§ **Task statement**:
Quote all of the data below exactly, please.

§ **Saved entries**:
*** Begin section ***

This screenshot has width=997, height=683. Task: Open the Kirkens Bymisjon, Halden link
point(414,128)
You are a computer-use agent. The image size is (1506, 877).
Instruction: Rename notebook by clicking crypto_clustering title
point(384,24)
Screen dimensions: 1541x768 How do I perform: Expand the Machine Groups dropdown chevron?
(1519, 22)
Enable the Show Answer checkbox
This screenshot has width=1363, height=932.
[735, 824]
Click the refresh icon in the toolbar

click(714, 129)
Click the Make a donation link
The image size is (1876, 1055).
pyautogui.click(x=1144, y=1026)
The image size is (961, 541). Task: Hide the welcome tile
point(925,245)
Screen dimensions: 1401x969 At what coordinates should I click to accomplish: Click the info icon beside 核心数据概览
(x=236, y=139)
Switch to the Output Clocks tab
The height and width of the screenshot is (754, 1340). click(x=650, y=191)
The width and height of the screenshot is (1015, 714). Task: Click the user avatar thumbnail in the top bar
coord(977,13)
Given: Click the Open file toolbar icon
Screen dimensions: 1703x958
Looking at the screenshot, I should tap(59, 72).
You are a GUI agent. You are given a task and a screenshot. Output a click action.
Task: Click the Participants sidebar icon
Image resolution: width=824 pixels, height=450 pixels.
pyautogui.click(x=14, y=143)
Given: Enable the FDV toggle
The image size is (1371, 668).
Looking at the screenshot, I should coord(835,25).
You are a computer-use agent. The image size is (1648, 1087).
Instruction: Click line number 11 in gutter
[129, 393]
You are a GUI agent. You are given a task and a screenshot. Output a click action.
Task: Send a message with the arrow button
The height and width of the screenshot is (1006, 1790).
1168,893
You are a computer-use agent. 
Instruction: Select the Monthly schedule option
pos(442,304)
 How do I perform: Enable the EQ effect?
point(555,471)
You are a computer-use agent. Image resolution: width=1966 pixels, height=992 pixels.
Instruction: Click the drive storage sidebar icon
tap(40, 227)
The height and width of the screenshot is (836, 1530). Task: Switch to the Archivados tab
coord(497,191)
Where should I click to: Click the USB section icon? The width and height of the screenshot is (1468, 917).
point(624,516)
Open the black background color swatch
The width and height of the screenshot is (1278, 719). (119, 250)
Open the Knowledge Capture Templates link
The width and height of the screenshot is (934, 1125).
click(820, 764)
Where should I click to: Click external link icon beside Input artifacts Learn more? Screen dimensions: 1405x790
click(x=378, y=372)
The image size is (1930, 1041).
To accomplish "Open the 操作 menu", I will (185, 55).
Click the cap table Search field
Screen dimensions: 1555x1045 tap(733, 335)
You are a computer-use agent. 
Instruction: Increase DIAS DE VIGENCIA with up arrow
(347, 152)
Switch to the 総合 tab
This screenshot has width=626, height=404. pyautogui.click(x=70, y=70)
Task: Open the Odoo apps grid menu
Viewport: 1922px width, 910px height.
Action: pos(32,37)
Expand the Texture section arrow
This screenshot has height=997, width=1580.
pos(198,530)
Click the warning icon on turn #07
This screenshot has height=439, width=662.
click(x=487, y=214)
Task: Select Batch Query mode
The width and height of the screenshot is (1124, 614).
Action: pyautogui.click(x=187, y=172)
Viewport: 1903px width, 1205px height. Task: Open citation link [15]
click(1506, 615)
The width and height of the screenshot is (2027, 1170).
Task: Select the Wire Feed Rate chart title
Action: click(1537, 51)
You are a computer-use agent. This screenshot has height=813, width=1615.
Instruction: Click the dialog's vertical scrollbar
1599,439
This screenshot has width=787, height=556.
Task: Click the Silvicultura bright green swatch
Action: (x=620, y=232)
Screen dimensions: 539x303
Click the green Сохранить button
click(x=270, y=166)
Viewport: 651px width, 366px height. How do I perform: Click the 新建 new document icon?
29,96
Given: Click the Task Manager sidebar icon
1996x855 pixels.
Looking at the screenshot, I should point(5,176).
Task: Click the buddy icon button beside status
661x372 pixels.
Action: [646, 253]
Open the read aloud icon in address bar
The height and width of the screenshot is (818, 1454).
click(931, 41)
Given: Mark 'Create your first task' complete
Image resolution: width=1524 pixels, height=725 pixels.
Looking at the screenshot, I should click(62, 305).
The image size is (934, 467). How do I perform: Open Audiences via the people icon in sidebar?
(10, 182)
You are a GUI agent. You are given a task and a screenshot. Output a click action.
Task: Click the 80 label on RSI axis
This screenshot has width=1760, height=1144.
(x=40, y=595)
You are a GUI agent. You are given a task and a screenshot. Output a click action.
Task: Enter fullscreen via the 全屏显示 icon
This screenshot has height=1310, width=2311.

*** End section ***

§ **Task solution**:
This screenshot has width=997, height=683. Task: Open the Kirkens Bymisjon, Halden link
point(414,128)
You are a computer-use agent. The image size is (1506, 877).
Instruction: Rename notebook by clicking crypto_clustering title
point(384,24)
Screen dimensions: 1541x768 How do I perform: Expand the Machine Groups dropdown chevron?
(1519, 22)
Enable the Show Answer checkbox
This screenshot has width=1363, height=932.
[735, 824]
Click the refresh icon in the toolbar

click(714, 129)
Click the Make a donation link
The image size is (1876, 1055).
pyautogui.click(x=1144, y=1026)
The image size is (961, 541). Task: Hide the welcome tile
point(925,245)
Screen dimensions: 1401x969 At what coordinates should I click to accomplish: Click the info icon beside 核心数据概览
(x=236, y=139)
Switch to the Output Clocks tab
The height and width of the screenshot is (754, 1340). click(x=650, y=191)
The width and height of the screenshot is (1015, 714). Task: Click the user avatar thumbnail in the top bar
coord(977,13)
Given: Click the Open file toolbar icon
Screen dimensions: 1703x958
Looking at the screenshot, I should tap(59, 72).
You are a GUI agent. You are given a task and a screenshot. Output a click action.
Task: Click the Participants sidebar icon
Image resolution: width=824 pixels, height=450 pixels.
pyautogui.click(x=14, y=143)
Given: Enable the FDV toggle
The image size is (1371, 668).
Looking at the screenshot, I should coord(835,25).
You are a computer-use agent. The image size is (1648, 1087).
Instruction: Click line number 11 in gutter
[129, 393]
You are a GUI agent. You are given a task and a screenshot. Output a click action.
Task: Send a message with the arrow button
The height and width of the screenshot is (1006, 1790).
1168,893
You are a computer-use agent. 
Instruction: Select the Monthly schedule option
pos(442,304)
 How do I perform: Enable the EQ effect?
point(555,471)
You are a computer-use agent. Image resolution: width=1966 pixels, height=992 pixels.
Instruction: Click the drive storage sidebar icon
tap(40, 227)
The height and width of the screenshot is (836, 1530). Task: Switch to the Archivados tab
coord(497,191)
Where should I click to: Click the USB section icon? The width and height of the screenshot is (1468, 917).
point(624,516)
Open the black background color swatch
The width and height of the screenshot is (1278, 719). (119, 250)
Open the Knowledge Capture Templates link
The width and height of the screenshot is (934, 1125).
click(820, 764)
Where should I click to: Click external link icon beside Input artifacts Learn more? Screen dimensions: 1405x790
click(x=378, y=372)
The image size is (1930, 1041).
To accomplish "Open the 操作 menu", I will (185, 55).
Click the cap table Search field
Screen dimensions: 1555x1045 tap(733, 335)
You are a computer-use agent. 
Instruction: Increase DIAS DE VIGENCIA with up arrow
(347, 152)
Switch to the 総合 tab
This screenshot has width=626, height=404. pyautogui.click(x=70, y=70)
Task: Open the Odoo apps grid menu
Viewport: 1922px width, 910px height.
Action: pos(32,37)
Expand the Texture section arrow
This screenshot has height=997, width=1580.
pos(198,530)
Click the warning icon on turn #07
This screenshot has height=439, width=662.
click(x=487, y=214)
Task: Select Batch Query mode
The width and height of the screenshot is (1124, 614).
Action: pyautogui.click(x=187, y=172)
Viewport: 1903px width, 1205px height. Task: Open citation link [15]
click(1506, 615)
The width and height of the screenshot is (2027, 1170).
Task: Select the Wire Feed Rate chart title
Action: click(1537, 51)
You are a computer-use agent. This screenshot has height=813, width=1615.
Instruction: Click the dialog's vertical scrollbar
1599,439
This screenshot has width=787, height=556.
Task: Click the Silvicultura bright green swatch
Action: (x=620, y=232)
Screen dimensions: 539x303
Click the green Сохранить button
click(x=270, y=166)
Viewport: 651px width, 366px height. How do I perform: Click the 新建 new document icon?
29,96
Given: Click the Task Manager sidebar icon
1996x855 pixels.
Looking at the screenshot, I should point(5,176).
Task: Click the buddy icon button beside status
661x372 pixels.
Action: [646, 253]
Open the read aloud icon in address bar
The height and width of the screenshot is (818, 1454).
click(931, 41)
Given: Mark 'Create your first task' complete
Image resolution: width=1524 pixels, height=725 pixels.
Looking at the screenshot, I should click(62, 305).
The image size is (934, 467). How do I perform: Open Audiences via the people icon in sidebar?
(10, 182)
You are a GUI agent. You are given a task and a screenshot. Output a click action.
Task: Click the 80 label on RSI axis
This screenshot has width=1760, height=1144.
(x=40, y=595)
You are a GUI agent. You are given a task and a screenshot. Output a click action.
Task: Enter fullscreen via the 全屏显示 icon
This screenshot has height=1310, width=2311.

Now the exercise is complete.